## TEXT SHOWN
--- Begin ---

Bryant:  Bruce, Yes, I have a lengthy discussion of autopoietic theory in chapter 4 of The Democracy of Objects. I do think it’s metaphysically possible for an object to be severed from all relations (I call such objects “dark objects”), but we wouldn’t know anything about them.

 

Bruce (post still awaiting moderation):  I doubt such objects exist — even neutrinos ‘participate’ in the cosmos to some degree, or we would never have detected them — and I also don’t find any theoretical justification to posit them, but that discussion is probably a tangent here … though, on second thought, I suppose such dark objects would be an example of absolute transcendence, since they would exist necessarily outside of all worldspaces whatsoever, and (on Nagarjuna’s logic) would probably be eternal and unconditioned as well. After all, what would it mean to say that an object that is totally severed from all relations is nevertheless conditioned? Conditioned by what?


Bruce,

I didn’t assert that they do exist (there’s no way we could know because they’d be completely unrelated and knowledge is a relation). I said that they’re a metaphysical possibility. The theoretical justication for this thesis is very simple: if it belongs to the essence of objects that they are detachabpe from relations, it follows that there is the possibility of an object that is severed from all relations. That would be a dark object.

And here is my latest response (still awaiting moderation):

 

Levi, thank you for your response. (I apologize for so many serial posts today! Your work has caught my interest and I’ve built up a number of questions as I’ve engaged with it over the past several weeks). Regarding the detachability of objects from ALL relations, I suppose I remain unconvinced that this is a possibility or that this is necessarily intrinsic to the nature of objects. Related to this, I have a question regarding your definition of objects as ‘systems’ (whether auto- or allopoietic): Is it consistent or coherent to define objects in systems terms and nevertheless also conceive of them as detachable from ALL relations? I ask because it seems to me that ‘system’ itself is a relational term.

When I say an object is withdrawn, I only mean that it never encounters another object as that object is. It always transforms perturbations from other objects into information based on its own structure.

Plus it seems an object never sees itself "as it is," since it never enters into full presence and remains withdrawn from itself. This has long been a deconstructive criticism of any metaphysics of presence. In Bryant's terms, this is Spencer-Brown's unmarked space to which any object remains oblivious. It might have some relation to Habermas' lifeworld background and L&J's cognitive unconscious, as well as Derrida's khora.

Yes, good point.

--- End ---

## Click-target data

--- Begin ---

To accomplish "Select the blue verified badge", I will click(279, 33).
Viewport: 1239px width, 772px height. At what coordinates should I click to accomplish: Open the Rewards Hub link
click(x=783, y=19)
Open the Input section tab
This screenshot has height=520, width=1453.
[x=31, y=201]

--- End ---

## PROMPT
Reproduce the passage of the exchange on dark objects that opens with the words containing "Bruce (post still" and closes with "Conditioned by what?". None of the data is required.

## RESULT OF THE TASK
Bruce (post still awaiting moderation):  I doubt such objects exist — even neutrinos ‘participate’ in the cosmos to some degree, or we would never have detected them — and I also don’t find any theoretical justification to posit them, but that discussion is probably a tangent here … though, on second thought, I suppose such dark objects would be an example of absolute transcendence, since they would exist necessarily outside of all worldspaces whatsoever, and (on Nagarjuna’s logic) would probably be eternal and unconditioned as well. After all, what would it mean to say that an object that is totally severed from all relations is nevertheless conditioned? Conditioned by what?